Reading Online Novel

True Love at Silver Creek Ranch(5)



“I was at the boardinghouse and saw the smoke out the window.” If the trees hadn’t been winter-bare, he might not have seen it at all, which made him think uneasily of Brooke, battling the fire alone. “Where are your brothers? They might have come in handy if I hadn’t seen the fire. I assume they still work on the ranch?”

She nodded. “They’re at the hospital with my dad, visiting my mom. Did you remember she has MS?”

He shook his head. “I never knew.”

“She never talked about it much, so I’m not surprised. Most of the time, she only needs a cane, but she’s battling a flare-up that’s weakened her legs. The guys took their turn at the hospital today, while I rode fence. Guess I found more than I bargained for.” She eyed him with speculation. “So you’re back to visit your grandma.”

She put her hands in her back pockets and rocked once on her heels, as if she didn’t know what to do with herself. That stretched her shirt across her breasts, and he had to force himself to keep his gaze on her face.

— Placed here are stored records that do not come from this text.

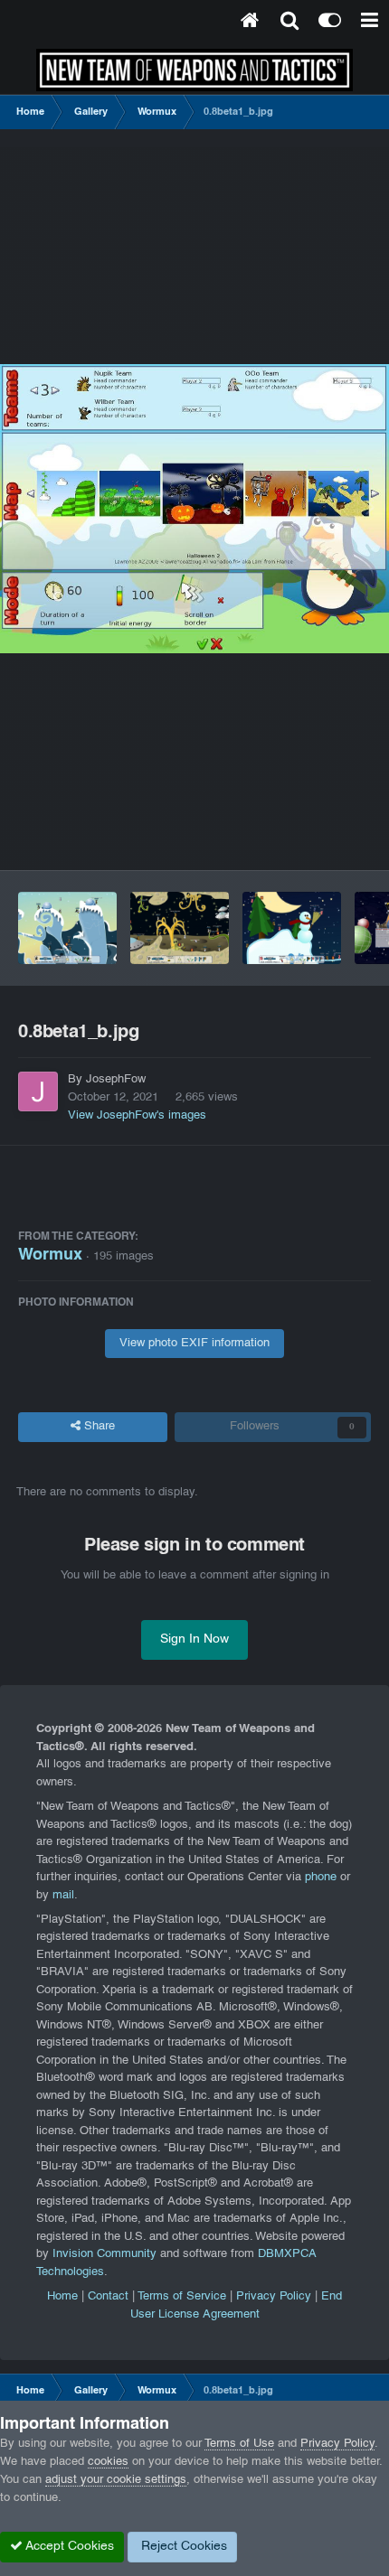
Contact (108, 2296)
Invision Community (104, 2254)
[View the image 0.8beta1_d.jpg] (291, 928)
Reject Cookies (182, 2547)
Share (98, 1426)
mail (63, 1895)
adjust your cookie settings (115, 2480)
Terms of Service (182, 2296)
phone (321, 1877)
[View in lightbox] (194, 508)
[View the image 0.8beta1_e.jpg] (179, 928)
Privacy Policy (273, 2296)
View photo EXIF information (194, 1343)
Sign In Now (194, 1639)
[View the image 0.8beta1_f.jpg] (67, 928)
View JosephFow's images (137, 1115)
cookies (108, 2462)
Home (62, 2296)
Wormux (50, 1255)
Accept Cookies (68, 2547)
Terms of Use (239, 2444)
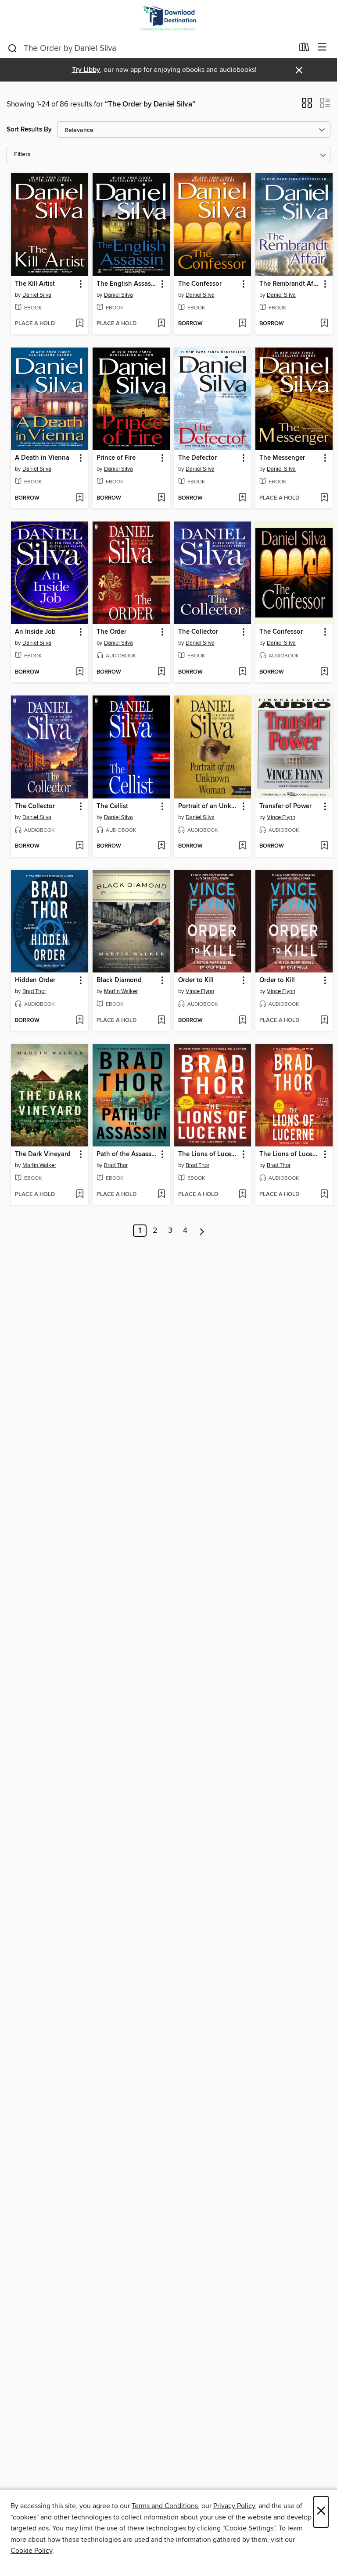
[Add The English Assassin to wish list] (161, 324)
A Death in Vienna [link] (42, 458)
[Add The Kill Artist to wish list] (79, 324)
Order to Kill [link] (196, 980)
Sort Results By (29, 129)
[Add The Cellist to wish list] (161, 846)
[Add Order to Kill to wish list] (242, 1020)
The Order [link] (111, 632)
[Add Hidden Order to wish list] (79, 1020)
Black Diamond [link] (119, 980)
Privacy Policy (234, 2505)
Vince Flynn (281, 817)
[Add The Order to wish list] (161, 672)
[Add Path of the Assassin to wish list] (161, 1194)
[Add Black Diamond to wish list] (161, 1020)
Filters (22, 154)
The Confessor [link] (200, 284)
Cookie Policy (31, 2550)
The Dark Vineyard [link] (43, 1154)
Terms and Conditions (165, 2505)
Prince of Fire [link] (116, 458)
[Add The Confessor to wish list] (242, 324)
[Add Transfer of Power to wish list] (324, 846)
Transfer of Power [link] (285, 806)
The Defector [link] (197, 458)
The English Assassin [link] (127, 284)
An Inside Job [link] (35, 632)
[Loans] (304, 49)
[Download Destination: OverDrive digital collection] (168, 18)
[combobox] (150, 48)
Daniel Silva (36, 294)
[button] (306, 105)
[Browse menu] (322, 47)
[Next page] (202, 1230)
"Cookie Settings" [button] (248, 2528)
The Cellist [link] (112, 806)
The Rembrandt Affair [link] (289, 284)
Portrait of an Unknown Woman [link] (208, 806)
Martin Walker (121, 991)
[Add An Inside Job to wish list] (79, 672)
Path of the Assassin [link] (127, 1154)
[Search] (12, 48)
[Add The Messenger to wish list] (324, 498)
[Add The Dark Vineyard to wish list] (79, 1194)
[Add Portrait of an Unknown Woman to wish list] (242, 846)
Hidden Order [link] (35, 980)
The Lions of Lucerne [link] (208, 1154)
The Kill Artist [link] (35, 284)
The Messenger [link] (282, 458)
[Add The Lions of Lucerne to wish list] (242, 1194)
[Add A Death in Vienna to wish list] (79, 498)
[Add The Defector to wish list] (242, 498)
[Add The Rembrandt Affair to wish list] (324, 324)
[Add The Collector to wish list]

“Grandma’s letters were off,” he admitted. “She seemed almost scattered.”

Brooke focused on him with a frown. “Scattered? Your grandma?”

“My instincts were right. I got here, and she was a lot more frail, and she’s using a cane now.”

“A cane? That’s new. And I see her often, so maybe I just didn’t notice she’d slowly been . . .” She trailed off.

“Declining?” He almost grumbled the words. Grandma Palmer was in her seventies, but some part of him thought she never changed. She’d been the one woman who could briefly get him away from his parents to sleep on sheets that didn’t smell of smoke, to eat meals that didn’t come from a drive-thru. He was never hungry at Grandma Palmer’s, whether for food or for love. There weren’t holidays or birthdays unless Grandma had them. All he’d been to his teenage parents was an unwanted kid, the result of a broken condom, and they blamed him for making so little of their lives. He saw that now, but at the time? He’d been relieved to enlist in the Marines and start his life over.

Now he and Grandma Palmer only had each other. His parents had died after falling asleep in bed with cigarettes a few years back, and he hadn’t experienced anywhere near the grief he now felt in worrying about her. He might have only seen her once or twice a year, but he’d written faithfully, and so had she. The packages she’d sent had been filled with his favorite books and food, enough to share with his buddies. He felt a spasm of pain at the memories. Some of those buddies were dead now. Good memories mingled with the bad, and he could still see Paul Ivanick cheerfully holding back Adam’s care package until he promised to share Grandma Palmer’s cookies.

Paul was dead now.

When Adam was discharged, it took everything in him not to run to his grandma like a little boy. But no one could make things right, not for him, or for the men who had died. The men, his Marine brothers, who were dead because of him. He didn’t want to imagine what his grandma would think about him if she knew the truth.

“Those old women still seem strong,” Brooke insisted. “Mrs. Ludlow may use a walker, and your grandma now a cane, but they have enough . . . well, gumption, to use their word, for ten women.”

He shrugged. “All I know is what I see.”

And then they stood there, two strangers who’d grown up in the same small town but never really knew each other.

“So what have you been up to?” Brooke asked, rocking on her heels again.

He crossed his arms over his chest. “Nothing much.”

In a small town like Valentine Valley, everyone thought they deserved to know their neighbor’s business. Brooke wouldn’t think any different—hell, he remembered how she used to butt into his in high school, when they weren’t even friends. She’d been curious about his studies, a do-gooder who thought she could change the world.

She hadn’t seen the world and its cruelties, hadn’t left the safety of this town, or her family, as far as he knew. He’d seen the world—too much of it. There was nothing he could tell her—nothing he wanted to remember.

“Oo-kay then,” she said, drawing out the word.

He wondered if she felt as aware of the simmering tension between them and as uneasy as he did. He wouldn’t let himself feel like this, uncertain whether he even deserved a normal life.

“What am I thinking?” she suddenly burst out, digging her hand into her pocket and coming out with a cell phone. “I haven’t even called my dad.”

She turned her back and stared out the window, where the firemen were hosing down the smoldering ruins of her family barn. For just a moment, Adam remembered coming to the Silver Creek Ranch as a kid when his dad would do the occasional odd jobs for the Thalbergs. He’d seen the close, teasing relationships between Brooke and her brothers, the way their parents guided and nurtured them with love. Their life had seemed so different, so foreign to him.